An employee was recently surprised to learn an order came in we hadn't paid for yet. Credit terms are pretty much the basis of my business, and how long those terms run will decide how much I buy from a vendor, when I buy it or whether I buy anything at all. New stores are advised to have cash on hand to pay for product purchases. Bite the bullet and pay those COD tags so you never get yourself in trouble. Established stores know that's kind of a suckers bet. You're not only paying a fee on every order, but you're not getting the benefit of the free use of that product before having to pay for it. It's an interest free loan.
The bottom line is I'll order a quantity of product based on the length of terms. The goal is to finish selling that product right as the bill is due. My longest terms are 45 days with Games Workshop, which means I can order deeper than my usual suppliers. If GW can carry me for 45 days, they get the benefit of my more liberal purchasing. I can stock pile new releases about 50% deeper than through my best distributor with 30 day terms. The staff often get nervous when they see me do this, but I have extra time and virtually risk free product. The up-side is I almost always have the new releases in their first 30 days, when customers are more likely to buy them.
In contrast, One of my tertiary suppliers has me on 7 day terms, which means I don't buy anything from them that I can't move in a week. I only buy sure things and exclusives from them. They are a good distributor with a wide selection, but their competitors have 30 day terms or accept American Express, the holy grail of purchasing (terms plus cash back). They have won on product availability, have average customer service, but have failed on price, in this case financing. Moving beyond those 7 day terms is onerous, so I just shop elsewhere. Imagine having great credit and getting a letter from a bank offering you a secured credit card, and then after you've proven yourself, a card with a $100 credit limit. Wouldn't you shred that letter? It's like that.
Most terms are somewhere in between those two extremes or via credit card, my preferred method of payment. Credit cards are a bad bet for distributors. Distributors start with a 10% gross margin, so to pay 1.5-2% to process my credit card is a massive hit. I don't blame them for not accepting them. Manufacturers selling direct are best suited for that, and it probably means their accounting staff can be smaller. The card goes through or it doesn't. No chasing deadbeats and late payers.

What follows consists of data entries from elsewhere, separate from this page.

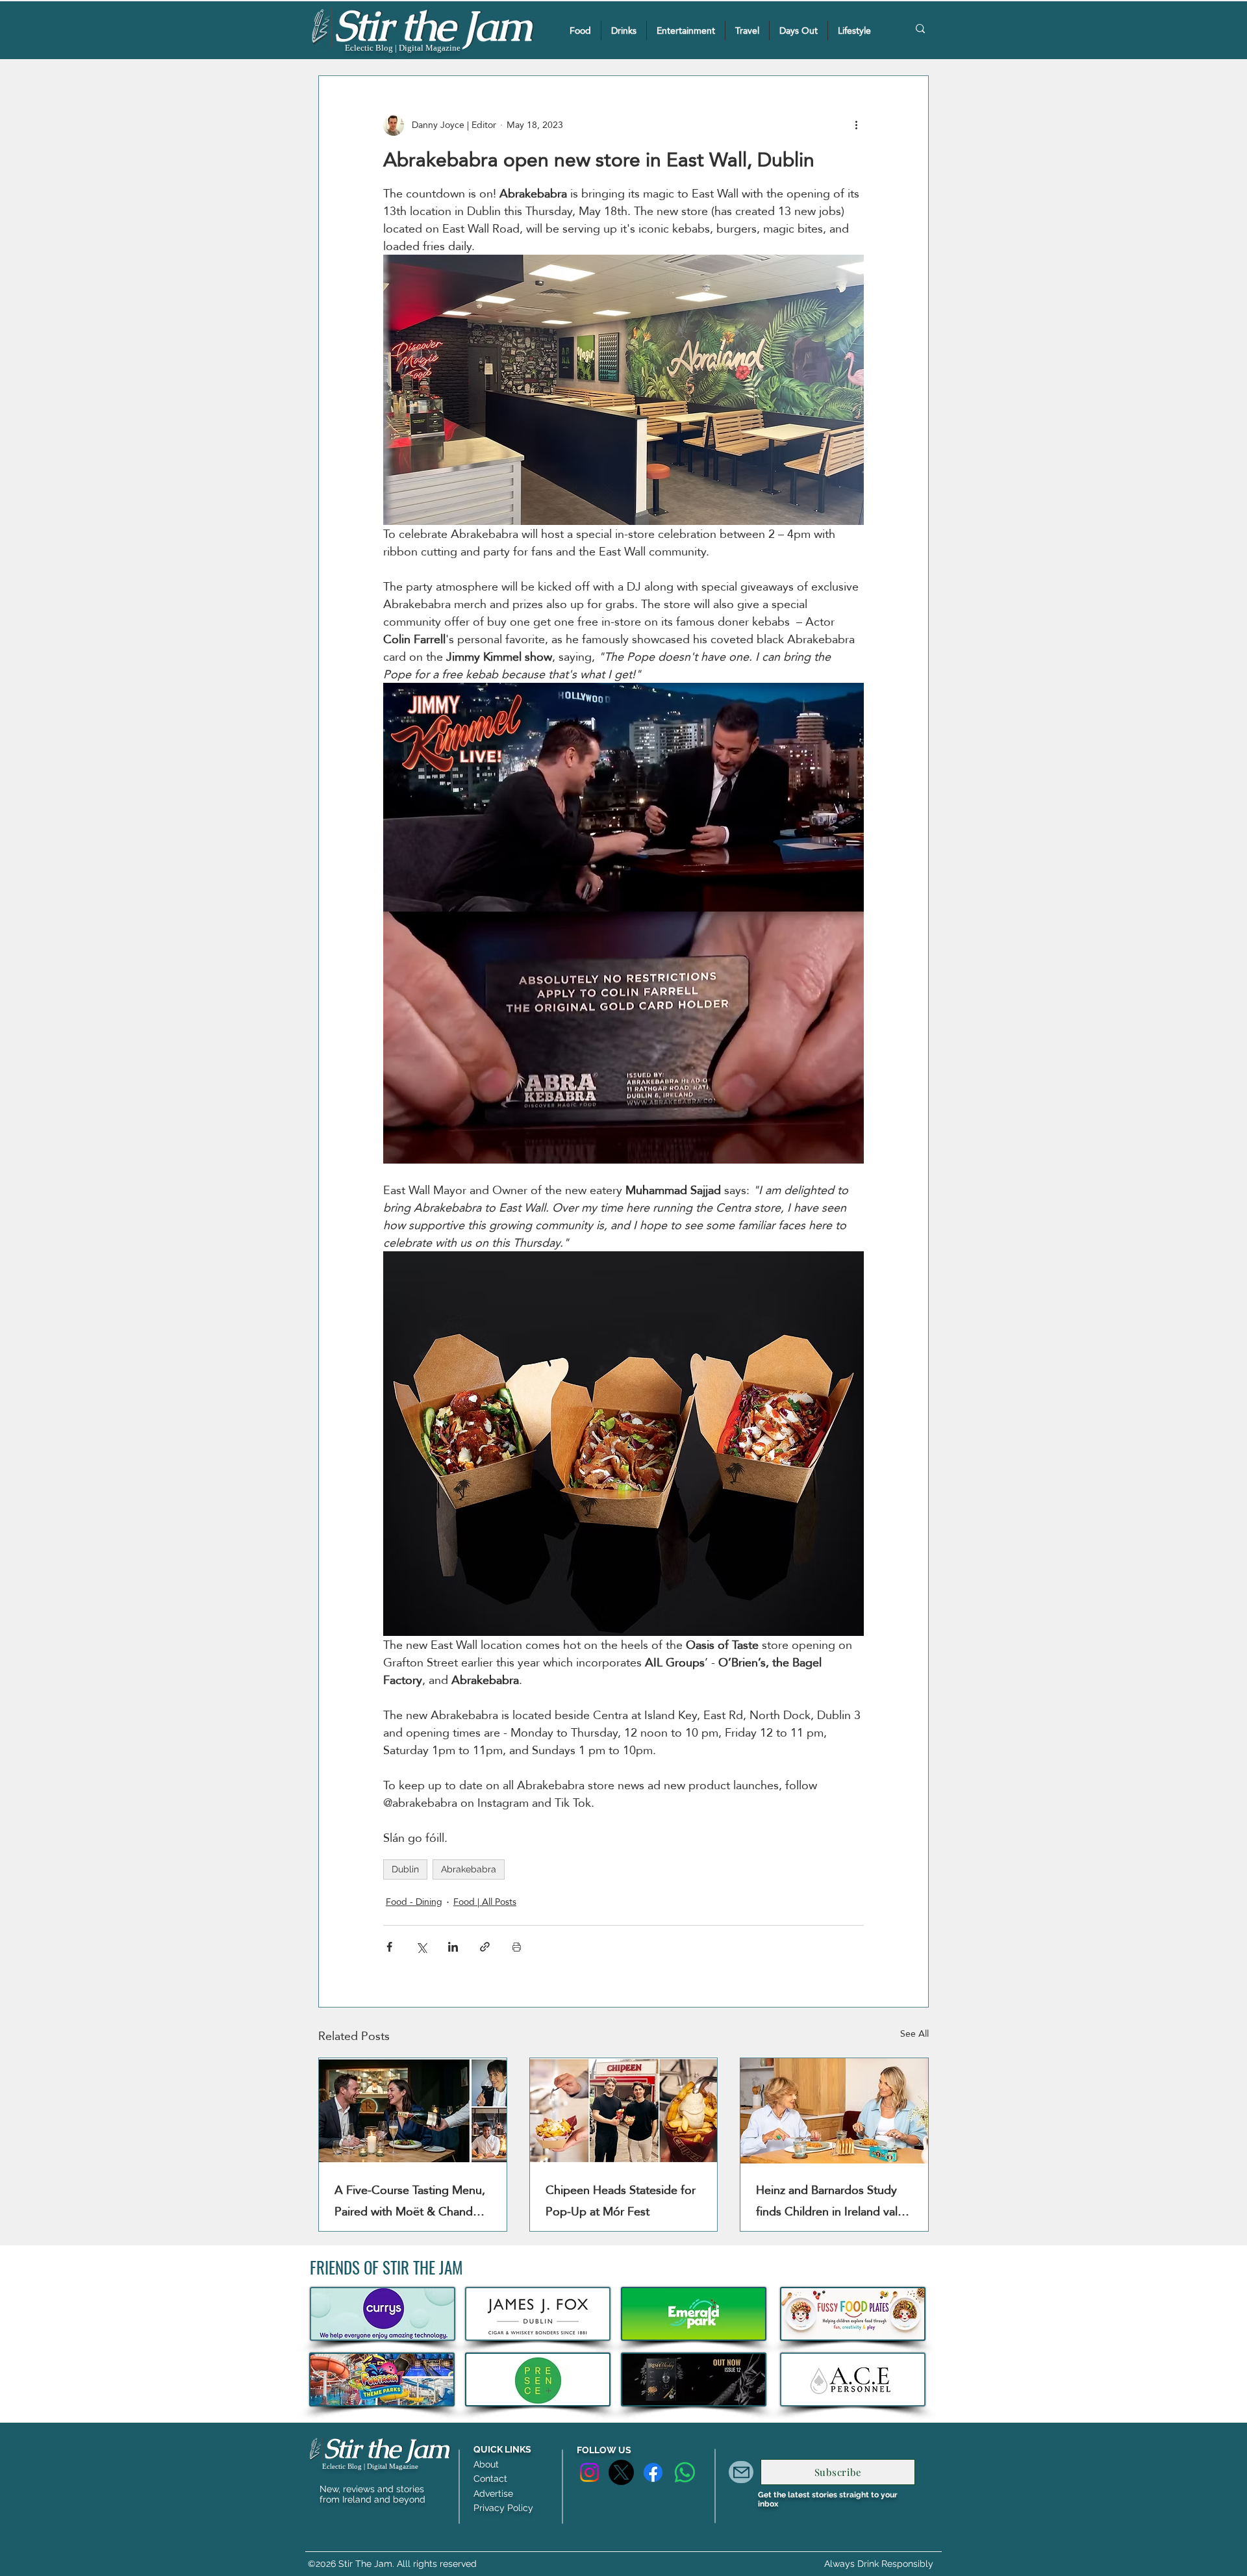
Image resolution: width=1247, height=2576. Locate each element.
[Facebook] (653, 2472)
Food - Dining (414, 1902)
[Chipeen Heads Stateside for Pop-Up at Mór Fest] (624, 2110)
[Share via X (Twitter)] (421, 1947)
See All (914, 2034)
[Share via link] (485, 1947)
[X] (621, 2472)
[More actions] (856, 125)
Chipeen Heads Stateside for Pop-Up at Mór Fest (621, 2200)
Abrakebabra (468, 1869)
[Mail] (741, 2472)
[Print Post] (516, 1947)
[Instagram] (589, 2472)
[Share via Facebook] (389, 1947)
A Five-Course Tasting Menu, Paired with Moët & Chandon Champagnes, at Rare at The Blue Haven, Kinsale (410, 2200)
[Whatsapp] (685, 2472)
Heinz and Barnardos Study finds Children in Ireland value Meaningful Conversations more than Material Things (833, 2200)
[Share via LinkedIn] (453, 1947)
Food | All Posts (484, 1902)
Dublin (405, 1869)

On the down side, credit cards are a bit unpredictable, since your terms vary depending on the closing date, from between 25 and 45 days. Believe me, I'm well aware of that closing date and will often wait patiently for the magic day to hit so I can place a big order and get those 45 day terms. Likewise I cringe whenever my Wizards of the Coast new Magic release order goes out on the day before! I just missed 20 days of free money. The big upside is either cash back or rewards. I'll be going to the Gama Trade Show next month and my room is paid for using my rewards card.
This method does require discipline. We're having a very good month now, but I'm a little concerned since we'll be paying the invoices from those games next month, when the bills are due and the sales are slower. This tests my "open to buy" or purchase budget. If I bought wisely, and I think I did, I should have the money sitting in my account now for next months bills. Occasionally, cash flow needs some massaging with other methods, like paying credit cards to vendors who prefer terms, or using savings for a few days until big sales days. When the stock market tanked a couple years ago, spooked customers stopped shopping for about six weeks, which caused our finances to suffer for several months while we caught up with our bills. If it had happened in the spring instead of the fall, we might have been in more serious trouble without holiday sales to get us back on track.
You can get yourself in trouble when you're rolling in dough and the bills haven't been paid. Flush with cash, you begin noticing all the things that need a fixin." You consider distributions to the owner and raises for the employees. In retail, it's dangerous when you're not selling, but far more dangerous when you are.